Written task a
Echo, without changes, the part of the SQE App for Splunk text that opens with the words containing "You need have" and closes with "a private App.".

Text passage
+ + + +

SiftD Query Engine (SQE) App for Splunk

The SQE App for Splunk enables the real-time aggregate analysis of logs, metrics, and other operational information across multiple providers, including Datadog, AWS Cloudwatch, GCP Logging, Grafana, Kubernetes, Github, and more.

Installation

You need have the proper administrative capabilities on your Splunk clusters to install apps.
SQE only needs to be to installed on Splunk's search head tier. The default app package supports Linux servers running on x86-64. For other platforms, please contact us at info@siftd.ai
SQE works on Splunk Enterprise (customer hosted) or Splunk Cloud. However, SQE is not yet available as a public app for Splunk Cloud. To use in a Splunk Cloud environment, you will need to deploy it as a private App.

Getting Started

Set up your provider connections in the 'Connections' tab. See provider specific details here
Use the 'Explorer' tab to discover resource names (rn) from your providers

Query Syntax

Logs

| siftd <OPTIONS> [FILTER.<provider_type>="<provider-specific-filter>"] [FILTER <generic-filter>]

Metrics

| siftd <OPTIONS> [METRICS_QUERY <provider specific query>]

Options

Option	Description	Default	Required
`rn`	Comma-separated list of resource URIs	-	Yes
`query_type`	Type of query (`search` or `metrics`)	`"search"`	No
`minPageSize`	Minimum chunk size for paging events	100	No
`maxPageSize`	Maximum chunk size for paging events	10000	No
`limit`	Maximum number of events to return	100000	No
`step`	Duration for metrics queries (`[h	m	s
`timeout`	Provider connection timeout in seconds	60	No
`earliest`	Earliest time in seconds.subseconds	Splunk time picker	No
`latest`	Latest time in seconds.subseconds	Splunk time picker	No
`maxEventSize`	Maximum raw event size (0 for unlimited)	10K	No
`conn.<cxn_name>.filter_by`	List of tag=value to filter metric results by	""	No
`conn.<cxn_name>.<agg_fn>_by`	List of tag entries to group metric results by, aggregated by `<agg_fn>`	""	No

where:

cxn_name is the connection name
<agg_fn> is one of sum, min, max, avg.

+ + + +

Information supplied
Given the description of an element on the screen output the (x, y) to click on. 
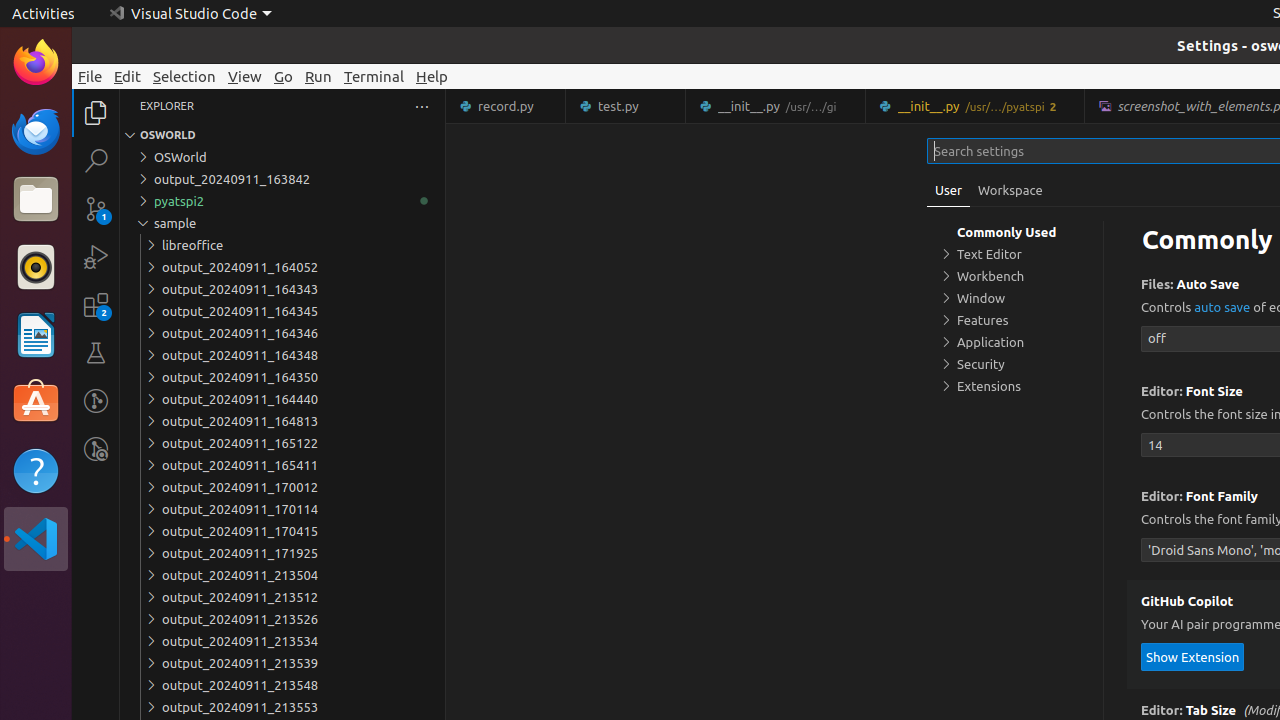
output_20240911_171925 Element type: tree-item (282, 553)
Selection Element type: push-button (184, 76)
Extensions (Ctrl+Shift+X) - 2 require restart Extensions (Ctrl+Shift+X) - 2 require restart Element type: page-tab (96, 305)
output_20240911_165411 Element type: tree-item (282, 465)
Features, group Element type: tree-item (1015, 320)
Given the description of an element on the screen output the (x, y) to click on. 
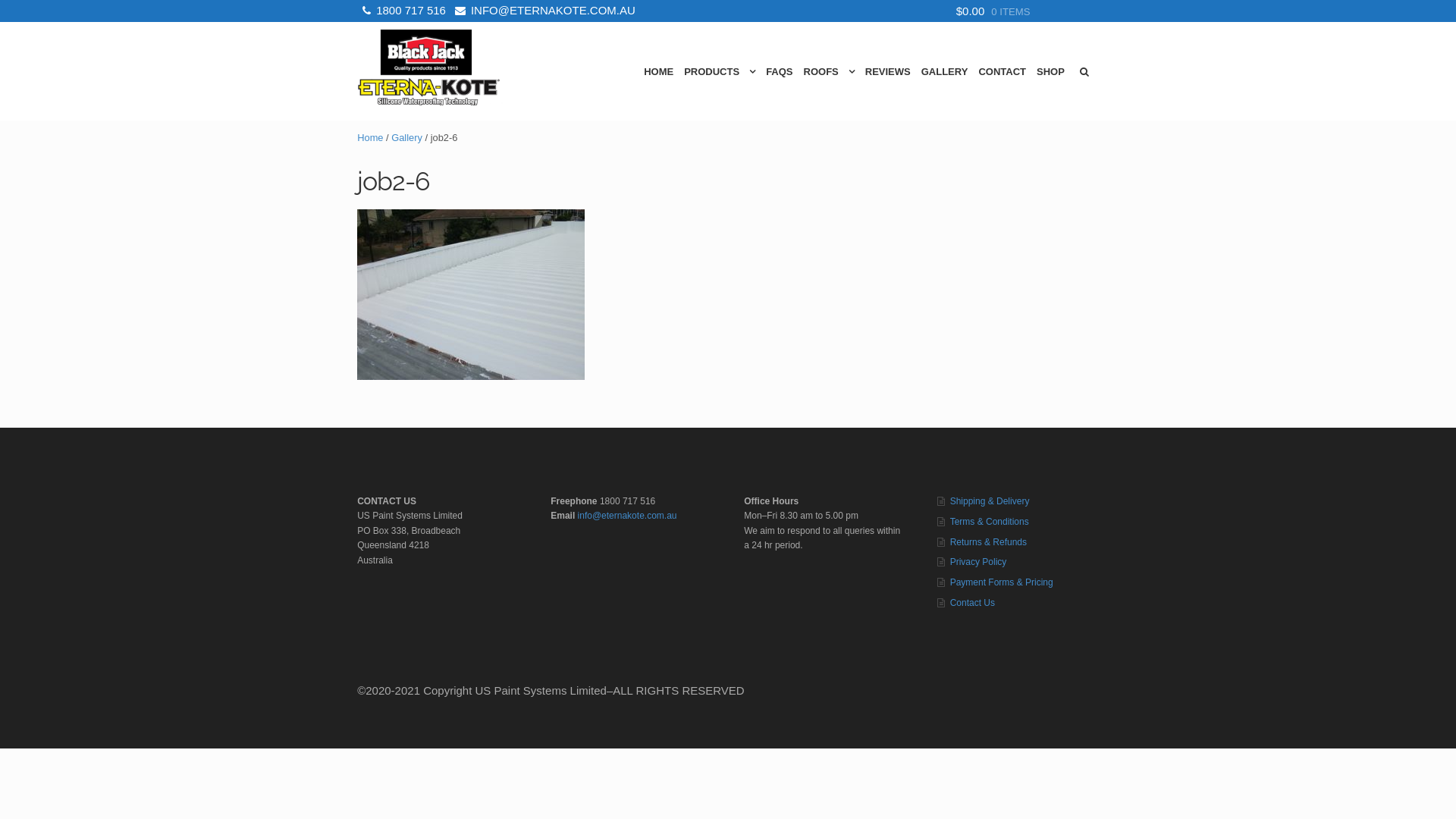
FAQS Element type: text (778, 71)
INFO@ETERNAKOTE.COM.AU Element type: text (542, 9)
Privacy Policy Element type: text (978, 561)
CONTACT Element type: text (1001, 71)
Contact Us Element type: text (972, 602)
GALLERY Element type: text (944, 71)
1800 717 516 Element type: text (401, 9)
SHOP Element type: text (1050, 71)
info@eternakote.com.au Element type: text (627, 515)
Home Element type: text (369, 137)
Terms & Conditions Element type: text (989, 521)
Shipping & Delivery Element type: text (989, 500)
Skip to navigation Element type: text (356, 71)
$0.00 0 ITEMS Element type: text (1024, 10)
Payment Forms & Pricing Element type: text (1001, 582)
Gallery Element type: text (406, 137)
REVIEWS Element type: text (887, 71)
PRODUCTS Element type: text (719, 71)
HOME Element type: text (658, 71)
ROOFS Element type: text (828, 71)
Returns & Refunds Element type: text (988, 541)
Given the description of an element on the screen output the (x, y) to click on. 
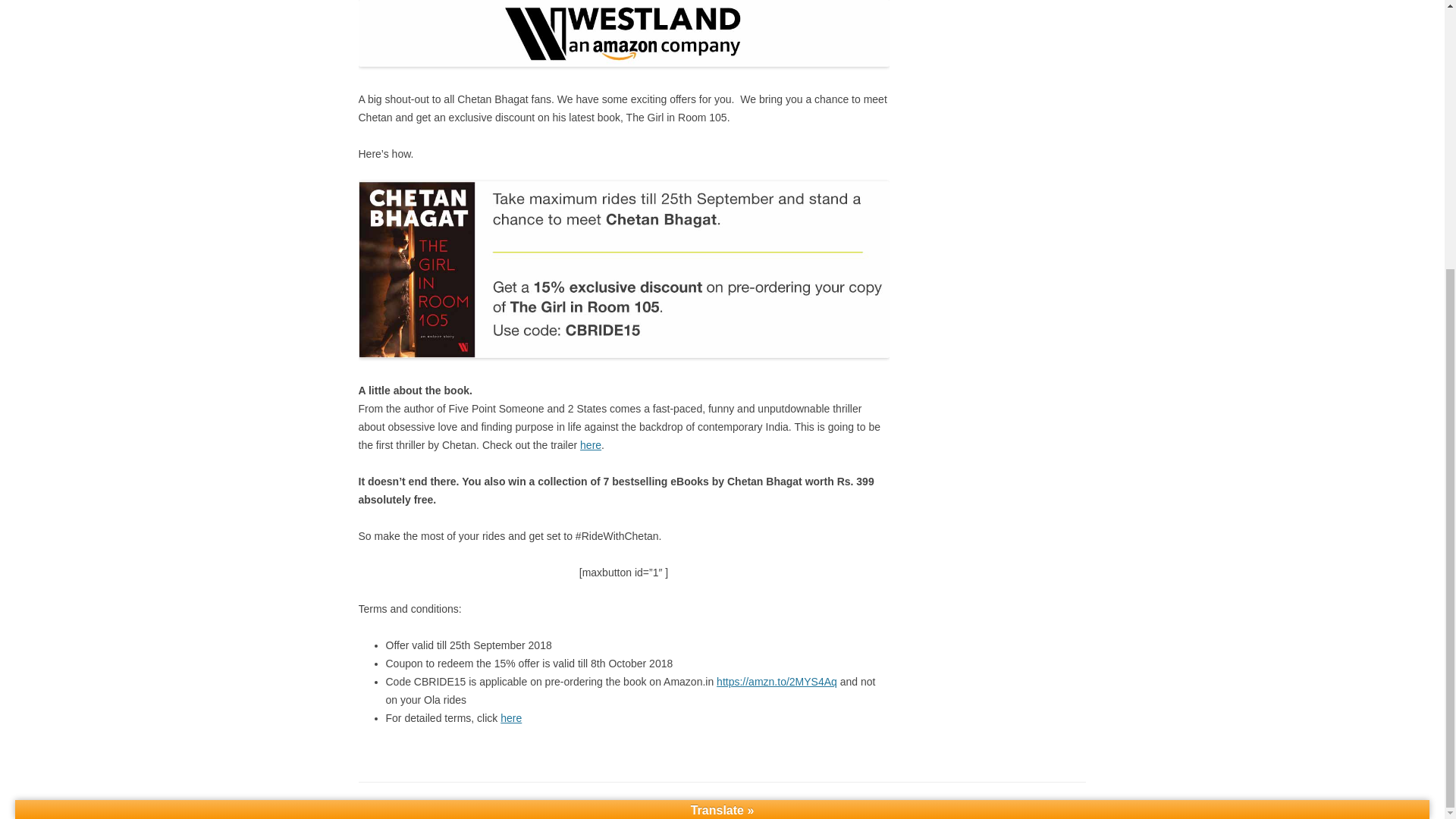
here (590, 444)
here (510, 717)
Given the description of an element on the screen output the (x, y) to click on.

+ + + +

Written task b
Duplicate, without changes, the rows that open with the line containing "output_20240911_171925 Element type: tree-item" and close with the line containing "output_20240911_165411 Element type: tree-item", both lines included.

Worked answer a
You need have the proper administrative capabilities on your Splunk clusters to install apps.
SQE only needs to be to installed on Splunk's search head tier. The default app package supports Linux servers running on x86-64. For other platforms, please contact us at info@siftd.ai
SQE works on Splunk Enterprise (customer hosted) or Splunk Cloud. However, SQE is not yet available as a public app for Splunk Cloud. To use in a Splunk Cloud environment, you will need to deploy it as a private App.

Worked answer b
output_20240911_171925 Element type: tree-item (282, 553)
Selection Element type: push-button (184, 76)
Extensions (Ctrl+Shift+X) - 2 require restart Extensions (Ctrl+Shift+X) - 2 require restart Element type: page-tab (96, 305)
output_20240911_165411 Element type: tree-item (282, 465)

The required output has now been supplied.